WHAT THE EXERCISE ASKS: What lines in the records below contain the string "computer"? Copy every one.

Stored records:
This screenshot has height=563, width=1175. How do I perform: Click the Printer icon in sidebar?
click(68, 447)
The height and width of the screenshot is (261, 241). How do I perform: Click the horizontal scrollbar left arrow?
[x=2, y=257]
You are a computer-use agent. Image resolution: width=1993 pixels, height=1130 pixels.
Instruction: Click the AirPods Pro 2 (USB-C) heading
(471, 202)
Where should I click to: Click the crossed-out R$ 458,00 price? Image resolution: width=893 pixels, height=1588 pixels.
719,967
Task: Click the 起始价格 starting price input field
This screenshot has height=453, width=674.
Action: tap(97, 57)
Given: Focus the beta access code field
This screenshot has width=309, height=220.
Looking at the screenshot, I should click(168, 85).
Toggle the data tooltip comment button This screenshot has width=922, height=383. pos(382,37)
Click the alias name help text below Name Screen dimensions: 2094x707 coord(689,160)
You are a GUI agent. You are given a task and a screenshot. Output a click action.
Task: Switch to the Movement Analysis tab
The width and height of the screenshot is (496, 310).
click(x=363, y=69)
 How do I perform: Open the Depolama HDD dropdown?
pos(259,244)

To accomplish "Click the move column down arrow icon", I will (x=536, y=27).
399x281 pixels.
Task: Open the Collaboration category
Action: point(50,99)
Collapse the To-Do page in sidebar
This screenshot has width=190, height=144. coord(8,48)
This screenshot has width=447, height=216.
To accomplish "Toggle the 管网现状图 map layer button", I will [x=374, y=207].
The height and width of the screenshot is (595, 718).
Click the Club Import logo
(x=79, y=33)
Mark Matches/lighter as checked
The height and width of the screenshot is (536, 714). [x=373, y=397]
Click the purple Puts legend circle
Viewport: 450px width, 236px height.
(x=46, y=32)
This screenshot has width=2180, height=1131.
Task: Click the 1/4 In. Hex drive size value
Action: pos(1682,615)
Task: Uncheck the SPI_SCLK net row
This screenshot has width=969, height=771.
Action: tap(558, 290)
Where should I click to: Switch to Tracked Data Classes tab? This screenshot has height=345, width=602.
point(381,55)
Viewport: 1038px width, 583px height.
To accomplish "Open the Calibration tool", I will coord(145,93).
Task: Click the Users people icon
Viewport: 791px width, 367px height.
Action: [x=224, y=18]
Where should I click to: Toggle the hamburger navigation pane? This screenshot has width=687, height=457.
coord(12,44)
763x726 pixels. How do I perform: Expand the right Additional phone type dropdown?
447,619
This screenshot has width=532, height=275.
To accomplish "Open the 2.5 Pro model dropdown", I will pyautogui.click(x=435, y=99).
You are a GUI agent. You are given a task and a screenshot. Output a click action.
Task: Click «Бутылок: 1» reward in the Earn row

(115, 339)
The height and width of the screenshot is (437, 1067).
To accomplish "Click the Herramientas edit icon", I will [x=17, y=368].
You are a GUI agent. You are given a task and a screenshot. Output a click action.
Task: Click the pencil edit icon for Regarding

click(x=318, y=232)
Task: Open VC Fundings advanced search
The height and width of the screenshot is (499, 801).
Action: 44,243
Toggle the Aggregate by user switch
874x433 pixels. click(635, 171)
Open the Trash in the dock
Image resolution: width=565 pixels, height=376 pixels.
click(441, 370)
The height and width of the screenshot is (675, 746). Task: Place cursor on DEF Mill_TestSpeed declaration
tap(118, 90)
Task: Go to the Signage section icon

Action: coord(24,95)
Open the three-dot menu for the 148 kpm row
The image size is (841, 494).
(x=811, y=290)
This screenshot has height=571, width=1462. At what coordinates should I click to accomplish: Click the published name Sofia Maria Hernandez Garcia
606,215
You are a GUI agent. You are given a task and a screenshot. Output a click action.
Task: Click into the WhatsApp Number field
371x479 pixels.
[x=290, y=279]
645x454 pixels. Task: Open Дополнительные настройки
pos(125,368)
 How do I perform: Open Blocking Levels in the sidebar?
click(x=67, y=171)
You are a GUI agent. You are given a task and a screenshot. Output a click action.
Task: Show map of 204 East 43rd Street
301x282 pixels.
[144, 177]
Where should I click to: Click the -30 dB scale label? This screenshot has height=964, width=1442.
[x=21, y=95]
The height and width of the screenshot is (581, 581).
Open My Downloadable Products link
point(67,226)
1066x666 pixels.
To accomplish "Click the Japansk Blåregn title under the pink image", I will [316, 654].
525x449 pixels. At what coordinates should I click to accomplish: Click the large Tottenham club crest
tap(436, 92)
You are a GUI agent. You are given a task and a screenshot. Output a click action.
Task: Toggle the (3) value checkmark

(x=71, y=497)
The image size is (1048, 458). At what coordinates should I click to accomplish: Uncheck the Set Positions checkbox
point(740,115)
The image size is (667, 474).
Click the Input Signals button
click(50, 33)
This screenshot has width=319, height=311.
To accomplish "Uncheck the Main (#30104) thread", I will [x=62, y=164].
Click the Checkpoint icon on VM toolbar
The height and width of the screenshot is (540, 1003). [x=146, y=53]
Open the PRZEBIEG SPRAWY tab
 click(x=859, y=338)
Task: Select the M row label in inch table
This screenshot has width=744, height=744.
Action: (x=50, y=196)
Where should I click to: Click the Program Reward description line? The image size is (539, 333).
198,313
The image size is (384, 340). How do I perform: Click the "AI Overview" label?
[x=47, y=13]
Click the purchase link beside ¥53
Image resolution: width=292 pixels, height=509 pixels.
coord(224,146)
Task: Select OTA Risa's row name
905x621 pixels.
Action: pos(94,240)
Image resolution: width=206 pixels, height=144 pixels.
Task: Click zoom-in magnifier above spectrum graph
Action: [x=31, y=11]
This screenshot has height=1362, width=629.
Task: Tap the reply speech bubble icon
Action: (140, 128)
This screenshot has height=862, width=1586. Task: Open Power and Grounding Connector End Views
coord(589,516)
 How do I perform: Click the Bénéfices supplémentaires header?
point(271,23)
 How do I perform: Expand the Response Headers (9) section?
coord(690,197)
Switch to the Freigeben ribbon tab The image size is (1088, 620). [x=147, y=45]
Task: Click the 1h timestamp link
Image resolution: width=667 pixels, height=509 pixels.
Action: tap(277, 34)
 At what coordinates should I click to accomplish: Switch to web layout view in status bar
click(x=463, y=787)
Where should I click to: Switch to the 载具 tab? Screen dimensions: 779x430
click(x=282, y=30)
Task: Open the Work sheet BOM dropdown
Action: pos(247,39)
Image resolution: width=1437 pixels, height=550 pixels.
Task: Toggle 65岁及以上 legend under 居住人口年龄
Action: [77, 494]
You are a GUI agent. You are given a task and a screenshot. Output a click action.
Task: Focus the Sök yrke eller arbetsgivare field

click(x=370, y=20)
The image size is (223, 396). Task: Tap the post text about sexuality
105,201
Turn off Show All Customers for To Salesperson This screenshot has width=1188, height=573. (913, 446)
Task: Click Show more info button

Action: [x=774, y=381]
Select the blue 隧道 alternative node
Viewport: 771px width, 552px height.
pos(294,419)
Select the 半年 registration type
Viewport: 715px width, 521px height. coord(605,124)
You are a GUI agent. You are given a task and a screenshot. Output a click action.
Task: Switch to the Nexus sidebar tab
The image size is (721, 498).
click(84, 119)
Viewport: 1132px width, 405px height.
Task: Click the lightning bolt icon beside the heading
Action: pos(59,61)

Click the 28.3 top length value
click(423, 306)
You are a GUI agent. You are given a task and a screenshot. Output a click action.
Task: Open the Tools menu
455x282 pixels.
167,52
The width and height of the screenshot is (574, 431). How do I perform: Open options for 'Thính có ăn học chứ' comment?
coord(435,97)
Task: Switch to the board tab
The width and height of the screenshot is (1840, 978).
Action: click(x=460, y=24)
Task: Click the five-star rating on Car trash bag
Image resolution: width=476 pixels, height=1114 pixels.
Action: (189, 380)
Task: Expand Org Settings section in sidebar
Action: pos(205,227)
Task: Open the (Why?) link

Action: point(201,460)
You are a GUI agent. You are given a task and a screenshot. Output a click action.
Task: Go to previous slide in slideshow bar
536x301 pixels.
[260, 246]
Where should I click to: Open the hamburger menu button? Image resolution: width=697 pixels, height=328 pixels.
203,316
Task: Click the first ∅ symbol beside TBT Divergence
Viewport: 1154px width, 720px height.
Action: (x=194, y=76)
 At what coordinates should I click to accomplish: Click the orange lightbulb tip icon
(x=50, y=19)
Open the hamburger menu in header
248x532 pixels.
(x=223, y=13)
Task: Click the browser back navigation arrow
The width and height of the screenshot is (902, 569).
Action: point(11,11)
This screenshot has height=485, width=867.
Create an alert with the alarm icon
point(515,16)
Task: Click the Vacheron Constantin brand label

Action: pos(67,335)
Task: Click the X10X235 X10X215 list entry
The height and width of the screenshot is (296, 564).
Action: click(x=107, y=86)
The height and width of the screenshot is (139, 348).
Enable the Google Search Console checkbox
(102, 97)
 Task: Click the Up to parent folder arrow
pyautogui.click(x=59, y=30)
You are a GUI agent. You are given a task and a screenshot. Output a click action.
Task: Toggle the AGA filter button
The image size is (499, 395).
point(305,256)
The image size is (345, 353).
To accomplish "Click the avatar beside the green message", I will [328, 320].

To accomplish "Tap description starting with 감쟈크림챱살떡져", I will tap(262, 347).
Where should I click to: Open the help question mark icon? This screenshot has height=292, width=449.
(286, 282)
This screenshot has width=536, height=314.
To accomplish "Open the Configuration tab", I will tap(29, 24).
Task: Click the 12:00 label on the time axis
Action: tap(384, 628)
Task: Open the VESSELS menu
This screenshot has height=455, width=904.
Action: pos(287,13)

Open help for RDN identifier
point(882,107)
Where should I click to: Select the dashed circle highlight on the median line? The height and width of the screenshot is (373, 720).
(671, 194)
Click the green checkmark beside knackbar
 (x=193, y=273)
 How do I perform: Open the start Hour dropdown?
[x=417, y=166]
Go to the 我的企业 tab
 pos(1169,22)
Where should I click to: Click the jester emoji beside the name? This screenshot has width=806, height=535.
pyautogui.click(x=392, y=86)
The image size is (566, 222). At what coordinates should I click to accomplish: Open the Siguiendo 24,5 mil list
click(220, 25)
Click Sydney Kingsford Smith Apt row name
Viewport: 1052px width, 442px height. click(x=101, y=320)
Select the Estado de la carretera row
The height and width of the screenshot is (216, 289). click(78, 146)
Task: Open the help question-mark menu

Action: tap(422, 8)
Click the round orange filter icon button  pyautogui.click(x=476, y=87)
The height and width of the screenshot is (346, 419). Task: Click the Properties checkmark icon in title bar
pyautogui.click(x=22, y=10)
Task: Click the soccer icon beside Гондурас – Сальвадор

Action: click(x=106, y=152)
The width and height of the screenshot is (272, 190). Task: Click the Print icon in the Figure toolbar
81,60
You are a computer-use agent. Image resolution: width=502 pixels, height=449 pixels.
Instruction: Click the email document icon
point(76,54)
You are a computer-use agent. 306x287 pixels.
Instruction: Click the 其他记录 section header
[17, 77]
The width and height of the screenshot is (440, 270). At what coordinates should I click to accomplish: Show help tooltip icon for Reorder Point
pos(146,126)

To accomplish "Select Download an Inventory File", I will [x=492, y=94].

EXPECTED ANSWER:
You are a computer-use agent. Image resolution: width=1993 pixels, height=1130 pixels.
You are a computer-use agent. Image resolution: width=502 pixels, height=449 pixels.
You are a computer-use agent. 306x287 pixels.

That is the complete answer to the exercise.